Render the data below as a Markdown table with the columns Row and Text. Give each nonblank line its own row with a running number, and skip blank lines.
━━━ SOURCE DATA ━━━
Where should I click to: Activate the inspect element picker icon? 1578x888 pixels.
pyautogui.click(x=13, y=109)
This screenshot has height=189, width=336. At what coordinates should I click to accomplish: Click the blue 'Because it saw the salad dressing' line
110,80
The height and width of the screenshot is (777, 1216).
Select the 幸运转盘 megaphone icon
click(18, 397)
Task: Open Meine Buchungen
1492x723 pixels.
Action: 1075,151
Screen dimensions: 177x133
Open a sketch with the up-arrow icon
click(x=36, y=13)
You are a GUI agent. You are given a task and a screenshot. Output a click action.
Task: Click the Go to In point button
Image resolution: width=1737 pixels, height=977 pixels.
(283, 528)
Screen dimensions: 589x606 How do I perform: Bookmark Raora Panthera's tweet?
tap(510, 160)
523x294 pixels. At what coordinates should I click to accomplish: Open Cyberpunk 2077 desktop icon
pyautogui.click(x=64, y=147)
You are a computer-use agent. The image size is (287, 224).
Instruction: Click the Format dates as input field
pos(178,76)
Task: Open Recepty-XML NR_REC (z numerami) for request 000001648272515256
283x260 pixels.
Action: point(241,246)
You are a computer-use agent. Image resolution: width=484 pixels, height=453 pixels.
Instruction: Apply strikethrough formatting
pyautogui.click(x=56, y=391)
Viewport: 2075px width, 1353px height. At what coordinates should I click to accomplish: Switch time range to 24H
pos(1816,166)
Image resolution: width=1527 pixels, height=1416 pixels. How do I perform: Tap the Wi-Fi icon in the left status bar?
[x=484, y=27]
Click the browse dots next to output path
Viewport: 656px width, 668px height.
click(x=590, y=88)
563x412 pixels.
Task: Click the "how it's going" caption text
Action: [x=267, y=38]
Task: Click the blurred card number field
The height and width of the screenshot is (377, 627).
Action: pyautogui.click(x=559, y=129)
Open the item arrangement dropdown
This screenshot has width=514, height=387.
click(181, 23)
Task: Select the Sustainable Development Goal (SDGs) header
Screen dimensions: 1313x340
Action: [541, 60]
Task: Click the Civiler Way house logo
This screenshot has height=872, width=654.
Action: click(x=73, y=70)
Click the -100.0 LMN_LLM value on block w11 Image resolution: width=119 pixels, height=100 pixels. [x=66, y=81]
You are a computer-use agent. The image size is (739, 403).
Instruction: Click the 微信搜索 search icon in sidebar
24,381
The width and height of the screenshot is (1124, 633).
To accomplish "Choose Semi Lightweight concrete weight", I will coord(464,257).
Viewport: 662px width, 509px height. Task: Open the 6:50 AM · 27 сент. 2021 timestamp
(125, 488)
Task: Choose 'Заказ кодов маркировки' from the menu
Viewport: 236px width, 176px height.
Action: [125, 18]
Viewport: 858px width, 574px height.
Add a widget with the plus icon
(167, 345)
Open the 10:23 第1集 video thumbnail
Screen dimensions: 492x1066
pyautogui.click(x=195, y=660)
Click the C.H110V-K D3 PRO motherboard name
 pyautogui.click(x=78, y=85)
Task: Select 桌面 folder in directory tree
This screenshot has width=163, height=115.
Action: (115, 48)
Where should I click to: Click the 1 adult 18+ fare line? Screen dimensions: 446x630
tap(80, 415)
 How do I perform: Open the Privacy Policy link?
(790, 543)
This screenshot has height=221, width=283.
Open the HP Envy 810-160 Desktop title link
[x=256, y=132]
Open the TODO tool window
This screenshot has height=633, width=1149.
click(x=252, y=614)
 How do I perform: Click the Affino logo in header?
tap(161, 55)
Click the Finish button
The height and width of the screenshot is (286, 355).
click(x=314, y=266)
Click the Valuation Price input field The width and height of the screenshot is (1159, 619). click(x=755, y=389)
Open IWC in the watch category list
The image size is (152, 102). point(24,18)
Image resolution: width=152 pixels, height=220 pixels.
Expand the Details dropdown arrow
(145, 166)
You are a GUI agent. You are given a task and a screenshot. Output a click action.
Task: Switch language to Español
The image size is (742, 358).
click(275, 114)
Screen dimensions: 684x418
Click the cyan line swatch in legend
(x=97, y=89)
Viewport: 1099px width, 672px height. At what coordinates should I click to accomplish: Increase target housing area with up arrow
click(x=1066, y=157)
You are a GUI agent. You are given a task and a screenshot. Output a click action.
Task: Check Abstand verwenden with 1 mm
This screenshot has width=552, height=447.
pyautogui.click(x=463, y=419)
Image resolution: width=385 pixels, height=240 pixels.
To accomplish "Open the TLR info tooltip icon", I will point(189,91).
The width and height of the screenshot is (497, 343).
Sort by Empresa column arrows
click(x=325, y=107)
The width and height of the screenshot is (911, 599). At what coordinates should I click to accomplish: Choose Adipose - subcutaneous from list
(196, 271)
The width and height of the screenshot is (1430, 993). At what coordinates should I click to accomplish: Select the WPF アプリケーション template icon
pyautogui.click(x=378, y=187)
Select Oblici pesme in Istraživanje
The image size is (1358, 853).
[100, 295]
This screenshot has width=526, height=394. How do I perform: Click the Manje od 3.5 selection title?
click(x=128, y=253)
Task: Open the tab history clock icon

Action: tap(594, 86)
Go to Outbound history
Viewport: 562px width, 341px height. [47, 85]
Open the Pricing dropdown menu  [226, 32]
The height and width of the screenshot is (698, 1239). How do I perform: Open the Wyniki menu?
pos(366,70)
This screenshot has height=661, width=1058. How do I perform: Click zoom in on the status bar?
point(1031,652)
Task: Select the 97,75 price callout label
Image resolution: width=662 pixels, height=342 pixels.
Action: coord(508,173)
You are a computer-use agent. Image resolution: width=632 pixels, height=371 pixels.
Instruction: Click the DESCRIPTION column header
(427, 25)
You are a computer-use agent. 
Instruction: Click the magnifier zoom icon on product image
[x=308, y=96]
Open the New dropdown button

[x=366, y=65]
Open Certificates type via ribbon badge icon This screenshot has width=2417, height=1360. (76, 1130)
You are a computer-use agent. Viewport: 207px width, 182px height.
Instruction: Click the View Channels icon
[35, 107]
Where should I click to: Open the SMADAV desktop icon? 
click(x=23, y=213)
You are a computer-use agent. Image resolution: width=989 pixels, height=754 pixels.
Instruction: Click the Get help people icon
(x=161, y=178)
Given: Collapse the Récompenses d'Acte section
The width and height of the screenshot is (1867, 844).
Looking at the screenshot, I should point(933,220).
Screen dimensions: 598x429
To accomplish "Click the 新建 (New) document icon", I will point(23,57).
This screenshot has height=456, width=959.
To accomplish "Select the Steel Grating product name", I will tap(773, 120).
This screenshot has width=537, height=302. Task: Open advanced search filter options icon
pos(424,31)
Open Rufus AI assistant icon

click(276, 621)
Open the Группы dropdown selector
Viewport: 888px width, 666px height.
━━━
# WORKED SOLUTION
| Row | Text |
|---|---|
| 1 | Where should I click to: Activate the inspect element picker icon? 1578x888 pixels. |
| 2 | pyautogui.click(x=13, y=109) |
| 3 | This screenshot has height=189, width=336. At what coordinates should I click to accomplish: Click the blue 'Because it saw the salad dressing' line |
| 4 | 110,80 |
| 5 | The height and width of the screenshot is (777, 1216). |
| 6 | Select the 幸运转盘 megaphone icon |
| 7 | click(18, 397) |
| 8 | Task: Open Meine Buchungen |
| 9 | 1492x723 pixels. |
| 10 | Action: 1075,151 |
| 11 | Screen dimensions: 177x133 |
| 12 | Open a sketch with the up-arrow icon |
| 13 | click(x=36, y=13) |
| 14 | You are a GUI agent. You are given a task and a screenshot. Output a click action. |
| 15 | Task: Click the Go to In point button |
| 16 | Image resolution: width=1737 pixels, height=977 pixels. |
| 17 | (283, 528) |
| 18 | Screen dimensions: 589x606 How do I perform: Bookmark Raora Panthera's tweet? |
| 19 | tap(510, 160) |
| 20 | 523x294 pixels. At what coordinates should I click to accomplish: Open Cyberpunk 2077 desktop icon |
| 21 | pyautogui.click(x=64, y=147) |
| 22 | You are a computer-use agent. The image size is (287, 224). |
| 23 | Instruction: Click the Format dates as input field |
| 24 | pos(178,76) |
| 25 | Task: Open Recepty-XML NR_REC (z numerami) for request 000001648272515256 |
| 26 | 283x260 pixels. |
| 27 | Action: point(241,246) |
| 28 | You are a computer-use agent. Image resolution: width=484 pixels, height=453 pixels. |
| 29 | Instruction: Apply strikethrough formatting |
| 30 | pyautogui.click(x=56, y=391) |
| 31 | Viewport: 2075px width, 1353px height. At what coordinates should I click to accomplish: Switch time range to 24H |
| 32 | pos(1816,166) |
| 33 | Image resolution: width=1527 pixels, height=1416 pixels. How do I perform: Tap the Wi-Fi icon in the left status bar? |
| 34 | [x=484, y=27] |
| 35 | Click the browse dots next to output path |
| 36 | Viewport: 656px width, 668px height. |
| 37 | click(x=590, y=88) |
| 38 | 563x412 pixels. |
| 39 | Task: Click the "how it's going" caption text |
| 40 | Action: [x=267, y=38] |
| 41 | Task: Click the blurred card number field |
| 42 | The height and width of the screenshot is (377, 627). |
| 43 | Action: pyautogui.click(x=559, y=129) |
| 44 | Open the item arrangement dropdown |
| 45 | This screenshot has width=514, height=387. |
| 46 | click(181, 23) |
| 47 | Task: Select the Sustainable Development Goal (SDGs) header |
| 48 | Screen dimensions: 1313x340 |
| 49 | Action: [541, 60] |
| 50 | Task: Click the Civiler Way house logo |
| 51 | This screenshot has height=872, width=654. |
| 52 | Action: click(x=73, y=70) |
| 53 | Click the -100.0 LMN_LLM value on block w11 Image resolution: width=119 pixels, height=100 pixels. [x=66, y=81] |
| 54 | You are a computer-use agent. The image size is (739, 403). |
| 55 | Instruction: Click the 微信搜索 search icon in sidebar |
| 56 | 24,381 |
| 57 | The width and height of the screenshot is (1124, 633). |
| 58 | To accomplish "Choose Semi Lightweight concrete weight", I will coord(464,257). |
| 59 | Viewport: 662px width, 509px height. Task: Open the 6:50 AM · 27 сент. 2021 timestamp |
| 60 | (125, 488) |
| 61 | Task: Choose 'Заказ кодов маркировки' from the menu |
| 62 | Viewport: 236px width, 176px height. |
| 63 | Action: [125, 18] |
| 64 | Viewport: 858px width, 574px height. |
| 65 | Add a widget with the plus icon |
| 66 | (167, 345) |
| 67 | Open the 10:23 第1集 video thumbnail |
| 68 | Screen dimensions: 492x1066 |
| 69 | pyautogui.click(x=195, y=660) |
| 70 | Click the C.H110V-K D3 PRO motherboard name |
| 71 |  pyautogui.click(x=78, y=85) |
| 72 | Task: Select 桌面 folder in directory tree |
| 73 | This screenshot has width=163, height=115. |
| 74 | Action: (115, 48) |
| 75 | Where should I click to: Click the 1 adult 18+ fare line? Screen dimensions: 446x630 |
| 76 | tap(80, 415) |
| 77 |  How do I perform: Open the Privacy Policy link? |
| 78 | (790, 543) |
| 79 | This screenshot has height=221, width=283. |
| 80 | Open the HP Envy 810-160 Desktop title link |
| 81 | [x=256, y=132] |
| 82 | Open the TODO tool window |
| 83 | This screenshot has height=633, width=1149. |
| 84 | click(x=252, y=614) |
| 85 |  How do I perform: Click the Affino logo in header? |
| 86 | tap(161, 55) |
| 87 | Click the Finish button |
| 88 | The height and width of the screenshot is (286, 355). |
| 89 | click(x=314, y=266) |
| 90 | Click the Valuation Price input field The width and height of the screenshot is (1159, 619). click(x=755, y=389) |
| 91 | Open IWC in the watch category list |
| 92 | The image size is (152, 102). point(24,18) |
| 93 | Image resolution: width=152 pixels, height=220 pixels. |
| 94 | Expand the Details dropdown arrow |
| 95 | (145, 166) |
| 96 | You are a GUI agent. You are given a task and a screenshot. Output a click action. |
| 97 | Task: Switch language to Español |
| 98 | The image size is (742, 358). |
| 99 | click(275, 114) |
| 100 | Screen dimensions: 684x418 |
| 101 | Click the cyan line swatch in legend |
| 102 | (x=97, y=89) |
| 103 | Viewport: 1099px width, 672px height. At what coordinates should I click to accomplish: Increase target housing area with up arrow |
| 104 | click(x=1066, y=157) |
| 105 | You are a GUI agent. You are given a task and a screenshot. Output a click action. |
| 106 | Task: Check Abstand verwenden with 1 mm |
| 107 | This screenshot has width=552, height=447. |
| 108 | pyautogui.click(x=463, y=419) |
| 109 | Image resolution: width=385 pixels, height=240 pixels. |
| 110 | To accomplish "Open the TLR info tooltip icon", I will point(189,91). |
| 111 | The width and height of the screenshot is (497, 343). |
| 112 | Sort by Empresa column arrows |
| 113 | click(x=325, y=107) |
| 114 | The width and height of the screenshot is (911, 599). At what coordinates should I click to accomplish: Choose Adipose - subcutaneous from list |
| 115 | (196, 271) |
| 116 | The width and height of the screenshot is (1430, 993). At what coordinates should I click to accomplish: Select the WPF アプリケーション template icon |
| 117 | pyautogui.click(x=378, y=187) |
| 118 | Select Oblici pesme in Istraživanje |
| 119 | The image size is (1358, 853). |
| 120 | [100, 295] |
| 121 | This screenshot has width=526, height=394. How do I perform: Click the Manje od 3.5 selection title? |
| 122 | click(x=128, y=253) |
| 123 | Task: Open the tab history clock icon |
| 124 | Action: tap(594, 86) |
| 125 | Go to Outbound history |
| 126 | Viewport: 562px width, 341px height. [47, 85] |
| 127 | Open the Pricing dropdown menu  [226, 32] |
| 128 | The height and width of the screenshot is (698, 1239). How do I perform: Open the Wyniki menu? |
| 129 | pos(366,70) |
| 130 | This screenshot has height=661, width=1058. How do I perform: Click zoom in on the status bar? |
| 131 | point(1031,652) |
| 132 | Task: Select the 97,75 price callout label |
| 133 | Image resolution: width=662 pixels, height=342 pixels. |
| 134 | Action: coord(508,173) |
| 135 | You are a computer-use agent. Image resolution: width=632 pixels, height=371 pixels. |
| 136 | Instruction: Click the DESCRIPTION column header |
| 137 | (427, 25) |
| 138 | You are a computer-use agent.  |
| 139 | Instruction: Click the magnifier zoom icon on product image |
| 140 | [x=308, y=96] |
| 141 | Open the New dropdown button |
| 142 | [x=366, y=65] |
| 143 | Open Certificates type via ribbon badge icon This screenshot has width=2417, height=1360. (76, 1130) |
| 144 | You are a computer-use agent. Viewport: 207px width, 182px height. |
| 145 | Instruction: Click the View Channels icon |
| 146 | [35, 107] |
| 147 | Where should I click to: Open the SMADAV desktop icon?  |
| 148 | click(x=23, y=213) |
| 149 | You are a computer-use agent. Image resolution: width=989 pixels, height=754 pixels. |
| 150 | Instruction: Click the Get help people icon |
| 151 | (x=161, y=178) |
| 152 | Given: Collapse the Récompenses d'Acte section |
| 153 | The width and height of the screenshot is (1867, 844). |
| 154 | Looking at the screenshot, I should point(933,220). |
| 155 | Screen dimensions: 598x429 |
| 156 | To accomplish "Click the 新建 (New) document icon", I will point(23,57). |
| 157 | This screenshot has height=456, width=959. |
| 158 | To accomplish "Select the Steel Grating product name", I will tap(773, 120). |
| 159 | This screenshot has width=537, height=302. Task: Open advanced search filter options icon |
| 160 | pos(424,31) |
| 161 | Open Rufus AI assistant icon |
| 162 | click(276, 621) |
| 163 | Open the Группы dropdown selector |
| 164 | Viewport: 888px width, 666px height. |